LISTED ENTRIES
[Start of section]

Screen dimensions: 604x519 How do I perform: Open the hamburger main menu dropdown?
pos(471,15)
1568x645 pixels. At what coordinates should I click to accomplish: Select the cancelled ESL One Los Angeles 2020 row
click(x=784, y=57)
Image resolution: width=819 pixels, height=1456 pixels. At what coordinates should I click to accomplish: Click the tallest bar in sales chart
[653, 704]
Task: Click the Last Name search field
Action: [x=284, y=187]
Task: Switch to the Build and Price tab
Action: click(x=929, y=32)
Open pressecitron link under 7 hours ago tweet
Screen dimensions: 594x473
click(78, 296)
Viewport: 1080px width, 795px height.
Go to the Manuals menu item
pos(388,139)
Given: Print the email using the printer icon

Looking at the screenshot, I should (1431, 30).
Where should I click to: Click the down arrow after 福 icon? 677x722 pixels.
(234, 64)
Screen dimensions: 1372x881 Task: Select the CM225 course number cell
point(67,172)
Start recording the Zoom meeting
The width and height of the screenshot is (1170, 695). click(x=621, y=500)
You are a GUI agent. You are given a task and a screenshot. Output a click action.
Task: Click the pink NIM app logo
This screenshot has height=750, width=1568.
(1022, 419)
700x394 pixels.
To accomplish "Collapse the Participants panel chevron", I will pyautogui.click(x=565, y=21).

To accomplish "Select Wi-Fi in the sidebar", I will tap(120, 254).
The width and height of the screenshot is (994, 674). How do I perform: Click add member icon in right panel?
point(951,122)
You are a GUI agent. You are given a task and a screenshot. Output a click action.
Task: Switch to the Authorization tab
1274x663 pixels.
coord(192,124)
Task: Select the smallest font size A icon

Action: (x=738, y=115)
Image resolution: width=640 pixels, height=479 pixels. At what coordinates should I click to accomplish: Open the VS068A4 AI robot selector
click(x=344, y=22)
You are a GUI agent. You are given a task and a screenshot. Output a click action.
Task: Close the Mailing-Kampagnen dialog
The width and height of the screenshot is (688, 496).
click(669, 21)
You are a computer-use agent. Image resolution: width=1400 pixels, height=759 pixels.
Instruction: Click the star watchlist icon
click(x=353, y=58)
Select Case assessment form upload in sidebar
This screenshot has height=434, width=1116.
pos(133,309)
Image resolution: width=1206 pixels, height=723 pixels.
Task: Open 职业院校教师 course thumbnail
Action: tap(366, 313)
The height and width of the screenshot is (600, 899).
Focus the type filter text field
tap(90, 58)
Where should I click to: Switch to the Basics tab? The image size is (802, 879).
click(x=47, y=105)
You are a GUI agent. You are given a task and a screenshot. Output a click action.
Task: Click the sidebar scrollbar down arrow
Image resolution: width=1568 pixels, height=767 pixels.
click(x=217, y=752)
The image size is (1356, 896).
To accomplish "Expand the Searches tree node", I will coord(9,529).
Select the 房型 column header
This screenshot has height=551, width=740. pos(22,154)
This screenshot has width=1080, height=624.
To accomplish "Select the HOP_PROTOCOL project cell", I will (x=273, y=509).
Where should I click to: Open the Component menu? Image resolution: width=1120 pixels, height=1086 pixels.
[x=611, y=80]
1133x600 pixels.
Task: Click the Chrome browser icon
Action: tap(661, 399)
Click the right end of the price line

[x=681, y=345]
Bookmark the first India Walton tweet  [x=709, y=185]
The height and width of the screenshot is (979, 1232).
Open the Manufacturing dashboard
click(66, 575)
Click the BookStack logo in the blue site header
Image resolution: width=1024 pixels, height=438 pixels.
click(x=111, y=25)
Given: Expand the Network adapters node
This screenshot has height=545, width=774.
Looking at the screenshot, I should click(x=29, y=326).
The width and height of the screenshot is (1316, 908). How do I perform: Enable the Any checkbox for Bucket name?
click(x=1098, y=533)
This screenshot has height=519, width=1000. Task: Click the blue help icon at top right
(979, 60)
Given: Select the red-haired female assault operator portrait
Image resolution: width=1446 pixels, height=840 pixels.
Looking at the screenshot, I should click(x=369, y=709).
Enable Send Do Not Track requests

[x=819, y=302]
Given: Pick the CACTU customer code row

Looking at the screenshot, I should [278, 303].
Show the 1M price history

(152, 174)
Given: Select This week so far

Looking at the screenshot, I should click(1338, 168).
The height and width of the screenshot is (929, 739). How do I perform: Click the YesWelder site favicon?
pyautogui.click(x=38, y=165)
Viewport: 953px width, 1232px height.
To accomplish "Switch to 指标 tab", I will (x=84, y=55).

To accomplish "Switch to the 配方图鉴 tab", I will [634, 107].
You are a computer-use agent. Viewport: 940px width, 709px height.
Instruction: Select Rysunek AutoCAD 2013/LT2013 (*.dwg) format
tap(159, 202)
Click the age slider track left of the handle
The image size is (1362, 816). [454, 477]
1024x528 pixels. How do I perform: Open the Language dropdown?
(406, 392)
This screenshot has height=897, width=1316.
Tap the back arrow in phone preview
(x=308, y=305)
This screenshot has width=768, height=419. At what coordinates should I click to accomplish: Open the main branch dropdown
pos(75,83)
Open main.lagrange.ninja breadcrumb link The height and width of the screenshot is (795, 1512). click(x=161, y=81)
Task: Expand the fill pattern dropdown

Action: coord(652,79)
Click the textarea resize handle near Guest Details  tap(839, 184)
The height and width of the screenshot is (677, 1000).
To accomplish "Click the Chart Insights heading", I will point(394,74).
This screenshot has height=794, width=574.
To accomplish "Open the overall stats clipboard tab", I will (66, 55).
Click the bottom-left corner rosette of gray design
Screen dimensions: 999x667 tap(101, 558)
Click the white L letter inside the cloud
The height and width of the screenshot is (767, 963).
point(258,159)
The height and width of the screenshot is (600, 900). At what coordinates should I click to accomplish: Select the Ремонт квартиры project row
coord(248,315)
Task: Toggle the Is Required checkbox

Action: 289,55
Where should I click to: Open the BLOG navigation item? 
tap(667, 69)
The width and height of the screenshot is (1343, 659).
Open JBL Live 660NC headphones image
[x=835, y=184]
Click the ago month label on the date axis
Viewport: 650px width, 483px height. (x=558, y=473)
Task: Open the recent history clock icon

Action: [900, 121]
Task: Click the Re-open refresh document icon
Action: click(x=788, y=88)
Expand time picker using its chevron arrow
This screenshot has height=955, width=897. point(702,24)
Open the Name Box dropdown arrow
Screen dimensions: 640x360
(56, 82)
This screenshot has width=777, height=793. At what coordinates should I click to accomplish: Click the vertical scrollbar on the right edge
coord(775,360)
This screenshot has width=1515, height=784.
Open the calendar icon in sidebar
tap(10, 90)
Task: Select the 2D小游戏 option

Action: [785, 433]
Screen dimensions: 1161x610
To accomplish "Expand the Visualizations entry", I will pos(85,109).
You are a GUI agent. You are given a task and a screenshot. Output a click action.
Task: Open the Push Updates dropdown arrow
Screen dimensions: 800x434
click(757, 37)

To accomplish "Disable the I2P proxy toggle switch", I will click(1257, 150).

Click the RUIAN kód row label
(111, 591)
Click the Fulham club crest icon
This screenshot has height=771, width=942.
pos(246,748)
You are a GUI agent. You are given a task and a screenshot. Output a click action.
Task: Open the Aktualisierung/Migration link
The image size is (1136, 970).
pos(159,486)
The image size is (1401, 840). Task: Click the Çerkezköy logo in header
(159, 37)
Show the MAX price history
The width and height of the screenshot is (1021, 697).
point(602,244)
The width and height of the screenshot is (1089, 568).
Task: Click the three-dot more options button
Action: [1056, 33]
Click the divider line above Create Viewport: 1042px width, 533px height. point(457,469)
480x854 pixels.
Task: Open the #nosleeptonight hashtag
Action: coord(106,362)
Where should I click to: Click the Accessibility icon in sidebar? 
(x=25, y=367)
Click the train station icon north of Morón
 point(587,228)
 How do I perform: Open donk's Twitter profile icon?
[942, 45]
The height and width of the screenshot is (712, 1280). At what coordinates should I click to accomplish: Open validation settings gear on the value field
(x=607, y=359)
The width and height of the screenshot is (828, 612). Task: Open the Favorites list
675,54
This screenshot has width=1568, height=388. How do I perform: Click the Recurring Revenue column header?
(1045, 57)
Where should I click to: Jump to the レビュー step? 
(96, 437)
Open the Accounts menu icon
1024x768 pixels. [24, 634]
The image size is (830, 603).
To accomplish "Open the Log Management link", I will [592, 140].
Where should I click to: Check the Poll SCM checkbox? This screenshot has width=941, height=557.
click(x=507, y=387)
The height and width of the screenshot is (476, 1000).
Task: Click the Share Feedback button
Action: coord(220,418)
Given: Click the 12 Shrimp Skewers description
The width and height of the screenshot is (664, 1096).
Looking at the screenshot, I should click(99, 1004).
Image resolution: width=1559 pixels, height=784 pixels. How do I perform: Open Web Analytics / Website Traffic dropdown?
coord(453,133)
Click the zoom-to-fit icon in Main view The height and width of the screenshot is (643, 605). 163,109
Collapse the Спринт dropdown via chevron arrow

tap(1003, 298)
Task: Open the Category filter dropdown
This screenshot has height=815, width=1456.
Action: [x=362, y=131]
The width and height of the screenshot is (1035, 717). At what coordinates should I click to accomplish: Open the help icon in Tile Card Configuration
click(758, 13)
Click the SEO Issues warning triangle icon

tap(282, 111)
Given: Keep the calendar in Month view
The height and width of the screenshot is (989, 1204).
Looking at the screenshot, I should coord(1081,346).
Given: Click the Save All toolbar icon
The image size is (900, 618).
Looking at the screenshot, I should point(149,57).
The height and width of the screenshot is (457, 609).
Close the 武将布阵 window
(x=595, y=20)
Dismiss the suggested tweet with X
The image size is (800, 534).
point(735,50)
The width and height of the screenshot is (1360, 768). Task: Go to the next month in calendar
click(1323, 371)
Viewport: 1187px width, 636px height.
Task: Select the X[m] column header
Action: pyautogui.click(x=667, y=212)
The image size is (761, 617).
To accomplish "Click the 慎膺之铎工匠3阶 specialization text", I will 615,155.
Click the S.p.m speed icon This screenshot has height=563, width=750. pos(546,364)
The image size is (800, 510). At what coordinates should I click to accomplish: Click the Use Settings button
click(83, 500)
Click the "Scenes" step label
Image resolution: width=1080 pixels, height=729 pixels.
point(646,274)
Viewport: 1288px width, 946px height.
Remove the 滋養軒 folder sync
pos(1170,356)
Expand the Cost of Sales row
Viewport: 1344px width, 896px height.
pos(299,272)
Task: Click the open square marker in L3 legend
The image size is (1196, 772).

[End of section]

Take from the listing every line in which the word "will" appears.

To accomplish "Collapse the Participants panel chevron", I will pyautogui.click(x=565, y=21).
To accomplish "Select Wi-Fi in the sidebar", I will tap(120, 254).
To accomplish "Expand the Searches tree node", I will coord(9,529).
To accomplish "Select the HOP_PROTOCOL project cell", I will (x=273, y=509).
To accomplish "Switch to 指标 tab", I will (x=84, y=55).
To accomplish "Switch to the 配方图鉴 tab", I will [634, 107].
To accomplish "Click the Chart Insights heading", I will point(394,74).
To accomplish "Open the overall stats clipboard tab", I will (66, 55).
To accomplish "Expand the Visualizations entry", I will pos(85,109).
To accomplish "Disable the I2P proxy toggle switch", I will click(1257, 150).
To accomplish "Open the Log Management link", I will [592, 140].
To accomplish "Click the 慎膺之铎工匠3阶 specialization text", I will 615,155.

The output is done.